Witches are a hot topic lately, as savvy political essayists have shown. But the witch’s popularity in media has exploded since 1999’s The Blair Witch Project; though it’s a shame the latest reboot in the franchise is so ham-fisted and awful. Both Hollywood and indie efforts have been exploring pagan and occult narratives in provocative new ways (see The Sisterhood of Night, or Kill List, or even American Horror Story: Coven.)
But what about real witches? Should we embrace cinema’s repulsive hags and murdering seductresses as facets of a complex female archetype? Or should we demand more sensitive renderings? Robert Eggers’ The Witch had its detractors, but savvy viewers (many witches among them) praised its cunning tropes and artful cinema craft. Social media relished its wrong-headed haters and gave Black Phillip his own hashtags.
Ah, witches and our satanic orgies and bestiality and penchant for ritual sacrifice! Some of the best loved movies about witches tend to portray them/us as insatiable at best, psychotic at worst. The Witch is your fantasy and your nightmare and she terrifies and excites you. She may be ugly or beautiful, scary or sexy, but she is never not evil. Think Rosemary’s Baby (devil-worshiping witches live right next door! They’ll steal your newborn and gaslight you about everything), or The Wicker Man (human sacrifice, maypole dancing, sex sex sex!). Even more contemporary portrayals that borrow from Wicca (like 1996’s The Craft, or 1998’s Practical Magic) are moralistic tales of the dangers of occult dabbling.
Ask witches about cinema’s most damning stereotypes and they’ll inevitably describe titillating tropes involving sex and murder. Love spells, sex magic, and ritual murder are all present in The Love Witch, opening November 11th (check here to see if it will play in your city soon) . Anna Biller’s lush, candy-colored homage to trashy 1970s thrillers and Technicolor melodramas is chockablock with delicious horror references and sly nods to feminist texts like 1975’s The Stepford Wives and 1988’s The Accused. But the film is likely to generate controversy among pagan viewers.

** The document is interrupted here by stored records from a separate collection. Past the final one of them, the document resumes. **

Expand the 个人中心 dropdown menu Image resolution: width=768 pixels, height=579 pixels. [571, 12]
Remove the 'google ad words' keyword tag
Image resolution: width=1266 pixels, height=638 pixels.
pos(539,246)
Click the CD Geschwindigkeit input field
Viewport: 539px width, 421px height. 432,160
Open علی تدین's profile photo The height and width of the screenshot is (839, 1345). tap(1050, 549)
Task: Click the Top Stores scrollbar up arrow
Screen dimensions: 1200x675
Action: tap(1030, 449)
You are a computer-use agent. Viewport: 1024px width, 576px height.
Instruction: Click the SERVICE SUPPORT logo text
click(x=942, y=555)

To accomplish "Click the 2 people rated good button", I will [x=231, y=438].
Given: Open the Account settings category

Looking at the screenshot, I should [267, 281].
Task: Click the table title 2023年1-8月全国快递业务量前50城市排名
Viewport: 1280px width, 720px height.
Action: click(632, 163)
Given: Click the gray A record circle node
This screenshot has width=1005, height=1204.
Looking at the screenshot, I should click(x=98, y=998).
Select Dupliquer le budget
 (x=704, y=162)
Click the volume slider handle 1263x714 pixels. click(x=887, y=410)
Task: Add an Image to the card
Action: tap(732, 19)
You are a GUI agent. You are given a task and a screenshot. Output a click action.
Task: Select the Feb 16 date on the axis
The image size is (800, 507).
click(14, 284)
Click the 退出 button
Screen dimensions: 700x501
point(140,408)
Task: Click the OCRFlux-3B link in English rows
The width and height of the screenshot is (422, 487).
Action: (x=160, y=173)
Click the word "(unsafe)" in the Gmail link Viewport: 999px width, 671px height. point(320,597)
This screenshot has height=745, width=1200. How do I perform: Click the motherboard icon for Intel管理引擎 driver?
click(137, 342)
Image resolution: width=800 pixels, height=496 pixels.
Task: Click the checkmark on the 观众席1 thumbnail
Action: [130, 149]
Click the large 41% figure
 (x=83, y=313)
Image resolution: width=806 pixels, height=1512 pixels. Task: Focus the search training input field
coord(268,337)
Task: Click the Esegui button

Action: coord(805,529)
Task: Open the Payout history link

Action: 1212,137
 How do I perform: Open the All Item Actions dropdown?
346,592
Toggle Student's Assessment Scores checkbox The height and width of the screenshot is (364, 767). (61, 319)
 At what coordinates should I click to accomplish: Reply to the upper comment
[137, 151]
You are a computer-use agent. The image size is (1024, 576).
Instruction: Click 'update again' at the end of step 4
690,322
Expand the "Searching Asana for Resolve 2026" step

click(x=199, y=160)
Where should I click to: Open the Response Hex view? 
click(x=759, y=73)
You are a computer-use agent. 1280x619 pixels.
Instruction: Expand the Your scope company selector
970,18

The protagonist Elaine, a foxy raven-haired artist, uses witchcraft, exotic dancing and herbal potions to attract a perfect man. All the authentic trappings and insider details of Wicca are there, and some of it is a bit unnerving: in a scene not unlike the dream sequence where the devil impregnates Rosemary Woodhouse, Elaine recalls her coven initation with her creepy high priest writhing on top of her. Some dialogue is lifted directly from Wiccan liturgy. Elaine also uses magic in selfish, vengeful ways, which is generally frowned upon in Wicca. And the film is steeped in retro imagery that makes modern witchcraft look both dreamy and silly: rainbows, unicorns, Gunne Sax gowns and shimmery, tacky ritual robes.
A pagan friend I watched the film with was shocked and called it “irresponsible and potentially damaging.” His concern is not unreasonable; the film’s portrayal of witches could easily be misinterpreted by viewers whose understanding of modern witchcraft is grounded in horror film imagery.
I asked Biller whether she thought real witches might take offense at the film’s negative stereotypes (even within a satirical framework).
“I considered the pagan community very heavily in making this film,” she said. “For me the witch is such a powerful figure full of contradictions; so this film is a kind of litmus test depending on who is viewing it. Does Elaine represent someone oppressed by the patriarchy? Or is she someone who embodies evil and wreaks havoc? There are so few witch movies that really explore the implications of what witches are; there is so much misunderstanding.” And what about Elaine’s high priest who seems obsessed with sex? “Any time you have a man in power you create the possibility for this dynamic. I think we’ve all seen these kinds of men in the pagan community; this is based in my own experience.” But the manipulative love spells? The killings? “Originally the action built to an even darker climax than the one you see, and I let that drama fall flat on purpose, because I didn’t want Elaine to be purely evil. Ultimately she’s been beaten down by having all these male fantasies projected onto her, so she becomes cruel and manipulative.”
I agree with Biller’s assessment of some predatory personalities in the pagan community. The film also portrays characters who, in another nod to vintage horror, try to drive the witches out of town with torches and pitchforks. One need only view a certain presidential candidate’s recent campaign rallies to imagine how easily such a scenario might play out.
It remains to be seen how the pagan community (at least a million strong in the United States) will respond to this unusual, kitschy film. Or if those predisposed to fear or hate witches will exploit it as part of a larger battle cry. Elaine’s struggle for love is often campy, yet also reflects rather incisively the larger paradigm shift sought by the pagan movement. I mean: How can we heal the planet in the name of the Great Goddess if we can’t even find a decent boyfriend? How can we smash the patriarchy unless we use our womanly wiles to do it?